Source text start

Re: [bitcoin-dev] Mock introducing vulnerability in important Bitcoin projects

2021-10-01 Thread Prayank via bitcoin-dev
Hi Ruben,

> encouraging an environment of increased mistrust

I have always tried to review pull requests based on what PR does, code, my 
tests etc. and it was never based on author of pull request or what author is 
trying to claim. So there is no trust involved. I am assuming others follow the 
same thing. Infact there was a PR recently in which I found it doesn't fix the 
issues it claims to fix. Its not same as introducing vulnerability but the 
point is anyone can create PR, write anything, as a reviewer we need to review 
everything apart from algos already helping us which include Github Dependabot 
alerts, CI used by respository, other automated tools etc.

> For this reason, it would be appropriate to check first whether your plan is 
> actually appreciated

Right. I don't want to get in some controversy when I am not even doing 
anything with wrong intentions. If maintainers of important Bitcoin projects 
think I am not qualified enough to do this, they can plan such exercise 
internally and do it in a better way. Although I am still interested in the 
results because they will help us improve review process and security in 
different Bitcoin projects.

I would like to repeat what I wrote in another email responding to few other 
devs for same thread but wasn't CCed to bitcoin-dev mailing list:

"I can avoid doing this but it is impossible to stop government agencies and 
anyone else to do the same thing without informing. All I am doing is creating 
pull requests and expect them to be reviewed properly before being merged."

Few questions for everyone reading this email:

1.What is better for Security? Trusting authors and their claims in PRs or a 
good review process?
2.Few people use commits from unmerged PRs in production. Is it a good practice?
3.Does this exercise help us in being prepared for worst?

-- 
Prayank

A3B1 E430 2298 178F



Oct 1, 2021, 02:06 by rsom...@gmail.com:

> Hi Prayank,
>
> While I can see how this can come from a place of good intentions, I’d 
> strongly advise you to tread carefully because what you are suggesting is 
> quite controversial. A related event occurred in the Linux community and it 
> did not go over well. See > https://lkml.org/lkml/2021/5/5/1244>  and > 
> https://lore.kernel.org/linux-nfs/yh%2ffm%2ftsbmczz...@kroah.com/>  .
>
> The main point of contention is that your research comes at the expense of 
> the existing open source contributors – you’d be one-sidedly deceiving them, 
> encouraging an environment of increased mistrust, and causing them a lot of 
> work in order to gather the data you’re interested in. For this reason, it 
> would be appropriate to check first whether your plan is actually appreciated.
>
> Speaking on behalf of the bitcoin-dev moderators, please ensure your plan is 
> welcomed by the contributors, prior to proceeding.
>
> Best regards,
> Ruben Somsen
>
> On Tue, Sep 28, 2021 at 10:05 AM Prayank via bitcoin-dev <> 
> bitcoin-dev@lists.linuxfoundation.org> > wrote:
>
>> Hi ZmnSCPxj,
>>
>> Thanks for suggestion about sha256sum. I will share 10 in next few weeks. 
>> This exercise will be done for below projects:
>>
>> 1.Two Bitcoin full node implementations (one will be Core)

Source text end
Data start

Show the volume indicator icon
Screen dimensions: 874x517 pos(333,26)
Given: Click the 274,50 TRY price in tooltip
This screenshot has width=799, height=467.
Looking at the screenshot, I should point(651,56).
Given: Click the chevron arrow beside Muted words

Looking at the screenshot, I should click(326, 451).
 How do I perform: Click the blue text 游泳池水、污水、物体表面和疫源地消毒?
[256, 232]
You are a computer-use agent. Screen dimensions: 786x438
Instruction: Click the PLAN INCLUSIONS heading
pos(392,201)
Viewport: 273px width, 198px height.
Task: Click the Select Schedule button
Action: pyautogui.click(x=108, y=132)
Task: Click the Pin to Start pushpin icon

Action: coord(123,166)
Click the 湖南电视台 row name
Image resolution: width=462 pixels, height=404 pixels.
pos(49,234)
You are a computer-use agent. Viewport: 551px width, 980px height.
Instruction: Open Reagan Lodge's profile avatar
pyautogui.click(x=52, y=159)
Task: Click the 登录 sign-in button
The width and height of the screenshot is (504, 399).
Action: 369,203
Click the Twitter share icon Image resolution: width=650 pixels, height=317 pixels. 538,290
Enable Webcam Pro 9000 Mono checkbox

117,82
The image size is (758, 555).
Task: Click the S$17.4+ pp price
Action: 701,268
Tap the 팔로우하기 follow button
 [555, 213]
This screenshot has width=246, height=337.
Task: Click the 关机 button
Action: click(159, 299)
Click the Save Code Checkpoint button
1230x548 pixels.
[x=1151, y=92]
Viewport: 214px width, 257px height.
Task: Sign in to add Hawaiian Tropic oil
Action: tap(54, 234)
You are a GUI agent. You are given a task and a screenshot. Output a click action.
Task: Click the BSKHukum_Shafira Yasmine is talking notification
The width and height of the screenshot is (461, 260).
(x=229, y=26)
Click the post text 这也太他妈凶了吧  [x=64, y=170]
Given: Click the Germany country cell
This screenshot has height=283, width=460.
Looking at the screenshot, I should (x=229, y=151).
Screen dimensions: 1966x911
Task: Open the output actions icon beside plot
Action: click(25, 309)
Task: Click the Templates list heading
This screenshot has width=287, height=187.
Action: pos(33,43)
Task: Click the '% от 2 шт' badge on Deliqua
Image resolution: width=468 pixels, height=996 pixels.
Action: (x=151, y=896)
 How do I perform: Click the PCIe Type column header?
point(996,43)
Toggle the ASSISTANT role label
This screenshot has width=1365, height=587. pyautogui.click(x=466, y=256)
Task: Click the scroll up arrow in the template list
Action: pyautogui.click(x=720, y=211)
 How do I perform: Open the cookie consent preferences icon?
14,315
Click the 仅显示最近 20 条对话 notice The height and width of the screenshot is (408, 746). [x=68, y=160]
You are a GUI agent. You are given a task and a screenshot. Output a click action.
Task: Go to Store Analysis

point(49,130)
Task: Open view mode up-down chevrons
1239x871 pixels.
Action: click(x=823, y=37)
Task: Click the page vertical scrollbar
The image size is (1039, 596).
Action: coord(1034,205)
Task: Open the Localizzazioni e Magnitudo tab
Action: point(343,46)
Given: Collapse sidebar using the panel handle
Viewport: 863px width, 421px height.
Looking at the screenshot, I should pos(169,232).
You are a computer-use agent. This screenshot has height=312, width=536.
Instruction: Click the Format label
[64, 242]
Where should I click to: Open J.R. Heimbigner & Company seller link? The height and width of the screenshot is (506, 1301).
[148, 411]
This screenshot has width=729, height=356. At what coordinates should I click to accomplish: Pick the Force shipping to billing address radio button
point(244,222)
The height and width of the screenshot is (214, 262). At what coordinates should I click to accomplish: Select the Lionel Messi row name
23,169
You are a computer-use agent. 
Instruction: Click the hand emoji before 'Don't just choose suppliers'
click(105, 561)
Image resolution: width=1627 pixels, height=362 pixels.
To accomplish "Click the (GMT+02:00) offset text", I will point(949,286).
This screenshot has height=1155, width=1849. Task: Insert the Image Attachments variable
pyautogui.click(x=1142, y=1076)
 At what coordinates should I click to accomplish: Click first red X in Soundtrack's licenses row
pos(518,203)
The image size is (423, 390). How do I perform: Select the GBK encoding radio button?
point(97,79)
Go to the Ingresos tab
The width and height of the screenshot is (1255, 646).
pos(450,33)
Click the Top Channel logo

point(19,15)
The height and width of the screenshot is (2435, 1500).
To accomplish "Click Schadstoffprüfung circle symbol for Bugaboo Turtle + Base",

Data end

Problems:
A) In the email, on whose behalf does Ruben Somsen say he is speaking?
B) Render the records between the lines holding "Task: Click the Templates list heading" and "Action: point(343,46)", inclusive, as a Markdown table with the columns Row and Line, one record line per row, skipping blank lines.
The email and the records are unrelated material.

The results:
A) The bitcoin-dev moderators.

B)
| Row | Line |
|---|---|
| 1 | Task: Click the Templates list heading |
| 2 | This screenshot has width=287, height=187. |
| 3 | Action: pos(33,43) |
| 4 | Task: Click the '% от 2 шт' badge on Deliqua |
| 5 | Image resolution: width=468 pixels, height=996 pixels. |
| 6 | Action: (x=151, y=896) |
| 7 |  How do I perform: Click the PCIe Type column header? |
| 8 | point(996,43) |
| 9 | Toggle the ASSISTANT role label |
| 10 | This screenshot has width=1365, height=587. pyautogui.click(x=466, y=256) |
| 11 | Task: Click the scroll up arrow in the template list |
| 12 | Action: pyautogui.click(x=720, y=211) |
| 13 |  How do I perform: Open the cookie consent preferences icon? |
| 14 | 14,315 |
| 15 | Click the 仅显示最近 20 条对话 notice The height and width of the screenshot is (408, 746). [x=68, y=160] |
| 16 | You are a GUI agent. You are given a task and a screenshot. Output a click action. |
| 17 | Task: Go to Store Analysis |
| 18 | point(49,130) |
| 19 | Task: Open view mode up-down chevrons |
| 20 | 1239x871 pixels. |
| 21 | Action: click(x=823, y=37) |
| 22 | Task: Click the page vertical scrollbar |
| 23 | The image size is (1039, 596). |
| 24 | Action: coord(1034,205) |
| 25 | Task: Open the Localizzazioni e Magnitudo tab |
| 26 | Action: point(343,46) |